This, of course, is true of any large resort; but in Aspen, the sense of being a transient stranger is heightened by the natural difficulties of the terrain and the hazards of the climate. After a heavy snowfall, the smaller roads are blocked. Should you feel like exploring some of the nearby ghost towns, such as Ashcroft, Independence or Ruby, you can't. What you can do, however, if you're looking for respite from the slopes or from the clattering of beer mugs, is explore what little is left of the old Aspen—the Victorian houses that were built to last forever, the ruins of the mining equipment that lies by the river (there's supposed to be an old locomotive somewhere behind the courthouse, but I couldn't find it)—and play the popular tourist game of searching for the bullet (continued on page 212)Skiing: from A to V(continued from page 108) holes in the upper façade of the Red Onion Saloon.
Fortunately, Aspen's one-faceted nature is at least partially redeemed by the character of its best inns and restaurants. Magnificent accommodations at the first and some of the best food in the country at the second.
The quickest way to get a confirmed hotel reservation in town is to dial (303) 925-3122. This is the number for Incons, a data-processed reservations system that links every Aspen hotel to a central switchboard. The caller merely states his requirements—say, a two-room suite on the ground floor of a chalet, with a fireplace in the living room and use of sauna and swimming pool. All are located within a 15-minute walk of a ski lift and cost from $10 to $50 daily— and, if the space is available, the operator will confirm dates and prices on the spot.
Condominiums—apartments rented by private owners and managed by the professional staff of the building—usually offer the most luxurious accommodations. If you're traveling with half a dozen friends, this can also be the best bargain; because for around $80 a day, you can rent a three-bedroom apartment, carpeted in white and equipped with expensive furniture and a Roman bath. At the Aspen Alps, the Green Mountain Suite has a tiered and carpeted floor in the living room, built in a rising semicircle around a fireplace, so that it looks somewhat like a small amphitheater. It's also known as Celebrity Manor. Among its famous guests over the years have been Bishop Pike, Adam (Batman) West, John Wayne, Jill St. John and Hugh M. Hefner.

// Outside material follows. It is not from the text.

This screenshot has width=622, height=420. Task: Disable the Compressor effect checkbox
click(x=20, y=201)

At Aspen Meadows, which describes itself as a community rather than a hotel, you can rent an entire house— accommodating six comfortably and very tastefully decorated, too—for $90 a day, which includes use of the sauna and steam baths in the Aspen Meadows Health Center. The Meadows is about a five-minute drive south of Aspen, close enough to enjoy the town's noisier distractions but, for those who like to keep such pleasures within easy reach but at arm's length, not too close. The views are sensational and the newly renovated Four Seasons restaurant can be depended upon for the very best French and American dishes. This isn't the big party scene, but if you're looking for civilized company in an unhustled atmosphere, it's ideal.

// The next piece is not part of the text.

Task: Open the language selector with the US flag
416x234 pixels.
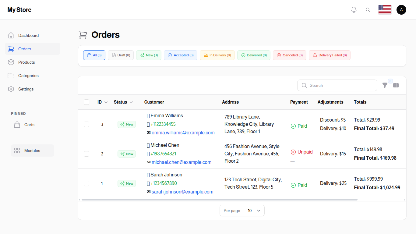Action: tap(385, 9)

The youngest and most impoverished visitors to Aspen stay in dormitories, where accommodations run from the equivalent of a seedy campus boarding-house, such as the Independence, to the Garret, which gives you just enough space to stretch out a sleeping bag. These are probably the most uninhibited digs in town, but they're far from fancy and anyone over 25 tends to be regarded with suspicion.

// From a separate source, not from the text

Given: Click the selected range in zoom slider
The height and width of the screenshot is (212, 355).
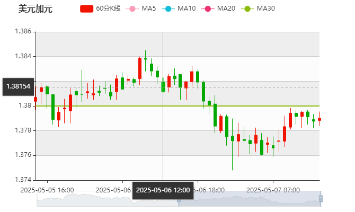Looking at the screenshot, I should pos(249,199).
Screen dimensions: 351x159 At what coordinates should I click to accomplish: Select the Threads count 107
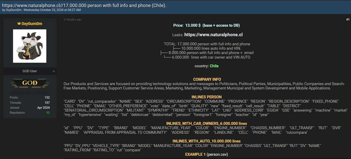(x=47, y=103)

Much better digs and at only slightly higher rates (around five to six dollars a day) can be found at hostels and inns like the Bunkhaus, Alpine Lodge, Buckhorn and the Floradora, which once won an award for the faithful renovation of its interior. After these, there is a large jump in cost to the Aspen Inn, the Prospector and Hearthstone House, all of which are located either in or close to the center of town. I didn't particularly care for the Aspen Inn, which struck me as an impersonal, sprawling collection of undistinguished real estate, but both the Prospector and the Hearthstone are warm, congenial establishments that provide a high degree of personal service.
Before booking anything, however, get in touch with the Aspen Association (Box 1188, Aspen, Colorado) and find out about the discounts, most of which are applicable from mid-January to the end of the season. There are also airline packages that allow even bigger savings.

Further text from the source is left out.